Stored items
BEGIN

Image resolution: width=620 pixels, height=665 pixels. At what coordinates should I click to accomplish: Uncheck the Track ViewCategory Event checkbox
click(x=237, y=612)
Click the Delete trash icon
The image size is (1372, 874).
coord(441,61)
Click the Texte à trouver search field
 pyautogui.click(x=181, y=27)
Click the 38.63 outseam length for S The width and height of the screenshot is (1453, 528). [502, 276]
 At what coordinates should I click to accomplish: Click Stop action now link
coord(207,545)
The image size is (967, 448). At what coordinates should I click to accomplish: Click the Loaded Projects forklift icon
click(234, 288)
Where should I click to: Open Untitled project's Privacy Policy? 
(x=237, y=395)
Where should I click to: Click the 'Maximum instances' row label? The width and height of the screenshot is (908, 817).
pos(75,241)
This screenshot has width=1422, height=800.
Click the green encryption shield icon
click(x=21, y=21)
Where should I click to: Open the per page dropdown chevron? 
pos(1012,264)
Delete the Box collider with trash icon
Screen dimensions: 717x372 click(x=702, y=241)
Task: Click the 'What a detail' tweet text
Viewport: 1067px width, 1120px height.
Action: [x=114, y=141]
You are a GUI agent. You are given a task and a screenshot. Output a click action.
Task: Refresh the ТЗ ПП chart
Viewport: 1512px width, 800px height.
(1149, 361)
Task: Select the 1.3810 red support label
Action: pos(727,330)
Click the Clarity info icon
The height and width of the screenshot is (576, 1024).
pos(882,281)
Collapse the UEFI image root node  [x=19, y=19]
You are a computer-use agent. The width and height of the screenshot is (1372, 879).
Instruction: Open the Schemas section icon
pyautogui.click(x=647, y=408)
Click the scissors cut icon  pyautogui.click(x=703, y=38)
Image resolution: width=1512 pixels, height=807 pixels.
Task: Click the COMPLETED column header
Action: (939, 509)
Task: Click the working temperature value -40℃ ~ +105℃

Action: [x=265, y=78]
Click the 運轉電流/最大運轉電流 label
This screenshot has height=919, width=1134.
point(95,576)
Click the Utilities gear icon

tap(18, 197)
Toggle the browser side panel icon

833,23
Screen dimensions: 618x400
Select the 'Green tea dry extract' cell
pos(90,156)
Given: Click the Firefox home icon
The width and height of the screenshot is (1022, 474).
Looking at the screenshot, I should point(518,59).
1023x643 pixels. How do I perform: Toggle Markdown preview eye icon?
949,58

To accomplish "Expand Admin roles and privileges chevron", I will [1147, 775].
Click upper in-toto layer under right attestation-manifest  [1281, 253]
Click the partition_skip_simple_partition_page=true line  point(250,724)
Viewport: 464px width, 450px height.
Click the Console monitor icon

END

• **Problem description**: What you give back must be the stretch above, starting at the line with "You are a GUI" and ending at the line with "Task: Refresh the ТЗ ПП chart", copied exactly.

• **Response for this exercise**:
You are a GUI agent. You are given a task and a screenshot. Output a click action.
Task: Refresh the ТЗ ПП chart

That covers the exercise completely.